## Given exercise 1
Set down the passage of the hit test thread from "In WebXR, as" up to and including "local-floor) and offsetRay.", word for word.

## Text segment
========
Implementing Hit Test for touchscreen, controllers and moving rays

De-Panther commented 4 years ago

I hope that this is the place to ask about this. I'm trying to implement Hit Test in a WebXR Export in Unity. (Unofficial exporter, I'm not working at Unity Tech, working on it on my spare time)

My end goal is a system that can works both with rays from a point on the display, and a ray from a point in the virtual world (mostly from a controller, but might be from a moving virtual element). Similar to Unity's AR Foundation (Unity's unified API for AR devices)

public bool Raycast(Vector2 screenPoint, List<ARRaycastHit> hitResults, TrackableType trackableTypeMask = TrackableType.All);
public bool Raycast(Ray ray, List<ARRaycastHit> hitResults, TrackableType trackableTypeMask = TrackableType.All, float pointCloudRaycastAngleInDegrees = 5f);

https://docs.unity3d.com/Packages/com.unity.xr.arfoundation@4.1/manual/index.html#ray-casting Those methods return results on the same frame.

I read the Hit Test Explainer and the Hit Test Module draft.

In WebXR, as far as I understand: The results are async. I can raycast from a point on the display, using the viewer XRSpace and offsetRay. I can raycast from a point in the virtual world, using an XRSession reference XRSpace (e.g. local-floor) and offsetRay.

What I'm not sure about:

If the developers want the users to be able to drag their fingers on a touchscreen and the hitTestSource to follow, can they use requestHitTestSourceForTransientInput which will return input sources that can be followed?
Can it also be used for the controllers in an XRSession reference XRSpace?
And what if the developers wants to get hits of a moving ray in the virtual world coordinates? (e.g. a laser beam that moves up and down and may hit a real wall)

I guess that they can use requestHitTestSourceForTransientInput or requestHitTestSource for a static source point in the session's space, but If the point moves, they'll have to request a new HitTestSource every frame.

Thanks

klausw commented 4 years ago

@bialpio , can you elaborate on this?

If the developers want the users to be able to drag their fingers on a touchscreen and the hitTestSource to follow, can they use requestHitTestSourceForTransientInput which will return input sources that can be followed?

That should work, the XRTransientInputHitTestResult has an inputSource attribute corresponding to the touching finger, with a targetRaySpace.

Can it also be used for the controllers in an XRSession reference XRSpace?

The transient input variant isn't intended to be used with controllers. For those, you'd use normal requestHitTest, using the appropriate known space (typically controller grip space) in its init args. The transient version is needed because the input source (and space) for that doesn't exist until the touch happens, so you can't supply the input source at initialization.

And what if the developers wants to get hits of a moving ray in the virtual world coordinates? (e.g. a laser beam that moves up and down and may hit a real wall)

I'm not aware of a direct way to do synchronous hit testing for an arbitrary virtual-world ray origin that's moving independently of tracked XR spaces. The existing hit test variants are based on capabilities of the underlying device APIs such as ARCore, and it's not feasible to get arbitrary data synchronously from Blink since it would require a cross-process call to the device process.

Requesting a new hit test source every frame should be fine as far as performance is concerned. If the virtual-world object is moving based on a timed animation, you could use prediction to compensate for the latency introduced by the async frame delay.
========
(Element lookup entries)
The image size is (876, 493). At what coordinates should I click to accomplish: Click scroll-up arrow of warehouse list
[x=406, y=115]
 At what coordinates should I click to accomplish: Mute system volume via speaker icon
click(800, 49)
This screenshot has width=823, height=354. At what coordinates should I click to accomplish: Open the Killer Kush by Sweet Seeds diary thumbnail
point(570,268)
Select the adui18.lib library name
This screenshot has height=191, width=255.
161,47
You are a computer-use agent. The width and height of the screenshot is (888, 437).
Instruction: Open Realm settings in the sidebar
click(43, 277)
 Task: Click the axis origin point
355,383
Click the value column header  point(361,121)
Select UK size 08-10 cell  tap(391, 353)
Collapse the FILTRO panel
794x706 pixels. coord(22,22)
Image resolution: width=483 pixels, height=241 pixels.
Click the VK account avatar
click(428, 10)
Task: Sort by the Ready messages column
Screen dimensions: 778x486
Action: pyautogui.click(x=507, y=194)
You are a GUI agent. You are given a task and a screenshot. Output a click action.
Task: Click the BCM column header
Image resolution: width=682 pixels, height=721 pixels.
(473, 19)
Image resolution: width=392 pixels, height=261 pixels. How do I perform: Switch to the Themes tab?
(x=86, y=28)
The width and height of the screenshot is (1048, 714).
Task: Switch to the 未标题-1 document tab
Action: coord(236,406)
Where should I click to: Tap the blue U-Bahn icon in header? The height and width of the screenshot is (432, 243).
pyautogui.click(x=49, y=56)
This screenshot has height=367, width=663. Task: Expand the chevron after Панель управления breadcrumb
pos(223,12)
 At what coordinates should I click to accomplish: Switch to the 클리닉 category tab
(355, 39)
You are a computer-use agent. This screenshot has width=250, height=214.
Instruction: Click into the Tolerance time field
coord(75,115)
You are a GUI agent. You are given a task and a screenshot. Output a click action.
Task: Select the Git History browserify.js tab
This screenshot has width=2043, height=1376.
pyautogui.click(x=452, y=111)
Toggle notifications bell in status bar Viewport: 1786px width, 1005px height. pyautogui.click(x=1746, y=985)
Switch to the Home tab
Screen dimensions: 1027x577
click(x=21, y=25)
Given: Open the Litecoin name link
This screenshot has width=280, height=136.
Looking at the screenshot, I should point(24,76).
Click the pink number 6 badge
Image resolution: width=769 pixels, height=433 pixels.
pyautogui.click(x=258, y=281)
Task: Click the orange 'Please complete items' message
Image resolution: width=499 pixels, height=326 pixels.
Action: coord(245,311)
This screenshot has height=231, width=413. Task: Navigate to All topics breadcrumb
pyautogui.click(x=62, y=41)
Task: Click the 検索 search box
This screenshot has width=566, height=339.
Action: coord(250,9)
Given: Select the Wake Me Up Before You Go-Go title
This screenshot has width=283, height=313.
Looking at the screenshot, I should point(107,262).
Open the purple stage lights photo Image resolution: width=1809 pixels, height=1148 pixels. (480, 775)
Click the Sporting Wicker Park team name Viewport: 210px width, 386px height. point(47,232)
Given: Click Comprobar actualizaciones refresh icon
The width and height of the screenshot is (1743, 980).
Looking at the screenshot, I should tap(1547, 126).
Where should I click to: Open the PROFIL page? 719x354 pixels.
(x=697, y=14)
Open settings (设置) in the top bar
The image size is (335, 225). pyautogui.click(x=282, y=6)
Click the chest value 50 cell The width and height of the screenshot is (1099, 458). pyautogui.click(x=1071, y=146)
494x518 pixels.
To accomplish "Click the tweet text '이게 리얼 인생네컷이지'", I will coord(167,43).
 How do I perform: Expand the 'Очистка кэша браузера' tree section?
========
## Given exercise 2
From the entries, extract the lines from the line with "Image resolution: width=483" up to and including the line with "Action: pyautogui.click(x=507, y=194)", unchanged.

## Written response 1
In WebXR, as far as I understand: The results are async. I can raycast from a point on the display, using the viewer XRSpace and offsetRay. I can raycast from a point in the virtual world, using an XRSession reference XRSpace (e.g. local-floor) and offsetRay.

## Written response 2
Image resolution: width=483 pixels, height=241 pixels.
Click the VK account avatar
click(428, 10)
Task: Sort by the Ready messages column
Screen dimensions: 778x486
Action: pyautogui.click(x=507, y=194)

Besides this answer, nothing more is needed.